MAGHREB
03/07/2015 14h:53 CET | Actualisé 03/07/2015 14h:54 CET

Attentat en Tunisie - La police a été trop lente à réagir, avoue Habib Essid à la BBC

Tunisian Prime Minister Habib Essid, 2nd left, observes a one minute's silence near the Imperial Marhaba hotel in the Mediterranean resort town of Sousse, to honor the victims of a deadly beach attack a week ago that killed 38 people, Friday, July 3, 2015. Eight people are in custody in Tunisia, suspected of having direct links to a deadly beach attack that killed 38 people, but four other possible suspects have been released, a minister said Thursday. (AP Photo/Hassene Dridi)
ASSOCIATED PRESS
Tunisian Prime Minister Habib Essid, 2nd left, observes a one minute's silence near the Imperial Marhaba hotel in the Mediterranean resort town of Sousse, to honor the victims of a deadly beach attack a week ago that killed 38 people, Friday, July 3, 2015. Eight people are in custody in Tunisia, suspected of having direct links to a deadly beach attack that killed 38 people, but four other possible suspects have been released, a minister said Thursday. (AP Photo/Hassene Dridi)

Le Premier ministre tunisien Habib Essid a reconnu vendredi dans une interview à la BBC que la police avait été trop lente à intervenir lors de l'attentat sanglant dans un hôtel en bord de mer la semaine dernière.

"Le temps de la réaction - là est le problème", a dit M. Essid, ajoutant que la police avait été "bloquée partout", sans plus de précision.
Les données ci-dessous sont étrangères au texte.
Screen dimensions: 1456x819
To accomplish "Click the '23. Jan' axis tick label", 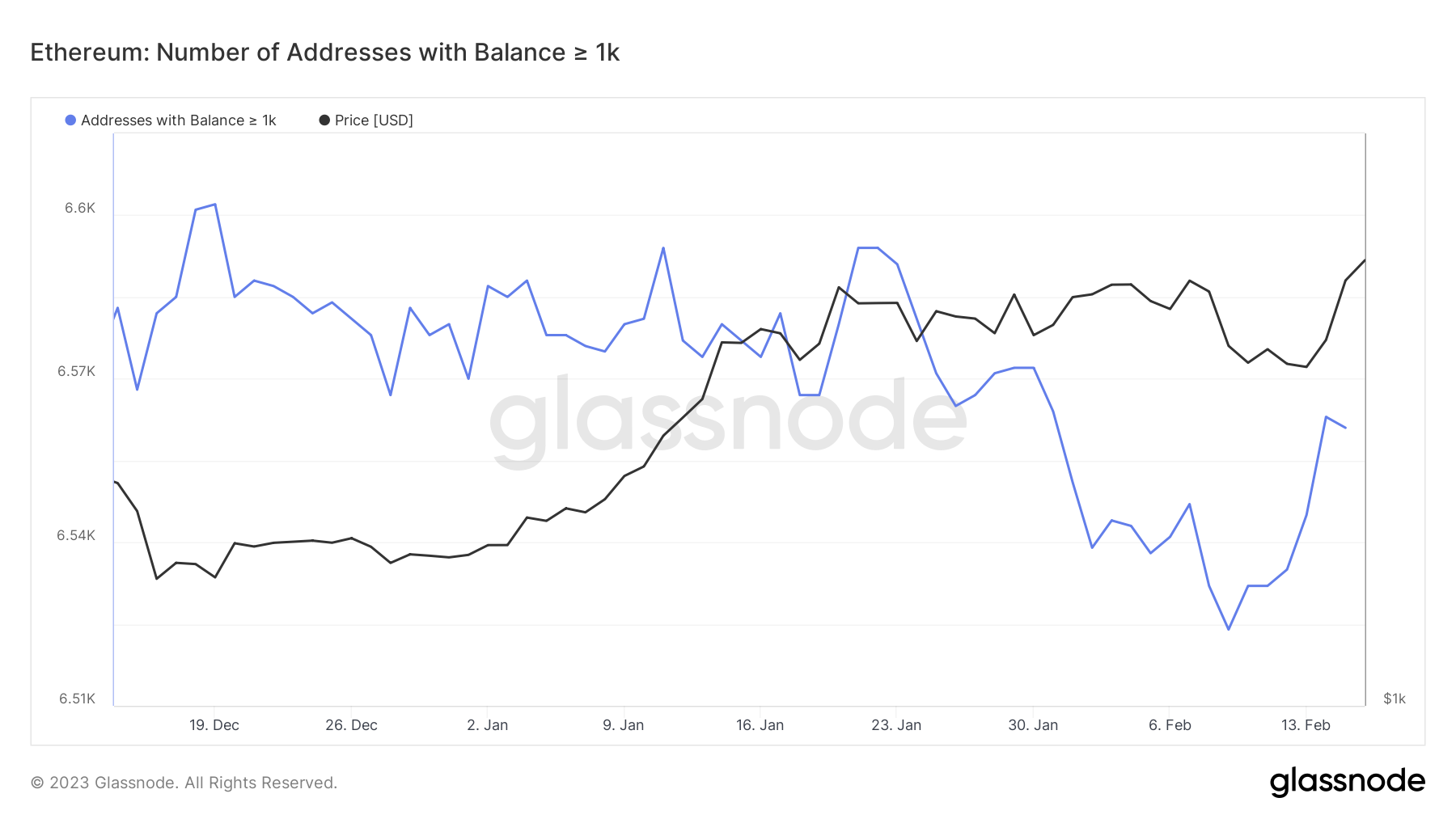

"Nous sommes vraiment désolés pour ce qui s'est passé", a-t-il aussi dit.

Les 38 touristes tués "étaient nos invités. Ils étaient venus passer leurs vacances avec nous mais ce qui s'est passé est une horreur inacceptable", a-t-il ajouté.

Il y a une semaine jour pour jour, le 26 juin, un jeune homme armé d'une kalachnikov, identifié par les autorités comme un étudiant nommé Seifeddine Rezgui, avait ouvert le feu sur une plage de Port El Kantaoui, près de Sousse.

Alors que les autorités tunisiennes avaient indiqué dans un premier temps que la police avait réagi rapidement après le début de l'attaque, plusieurs témoins assuraient au contraire qu'au moins 30 à 45 minutes s'étaient écoulées avant que les forces de l'ordre n'interviennent.

D'autres témoins ont affirmé que les premiers agents arrivés sur les lieux du massacre auraient refusé d'intervenir et l'arme de l'un d'entre eux aurait même été récupérée par un citoyen.

Les critiques concernant de possibles failles dans le dispositif de sécurité mis en place par la Tunisie se sont multipliées depuis l'attentat. Rached Ghannouchi, président d'Ennahdha, parti islamiste appartenant à la coalition gouvernementale menée par Nida Tounes, avait évoqué certains "manquements" et appelé le gouvernement à "se remettre en question".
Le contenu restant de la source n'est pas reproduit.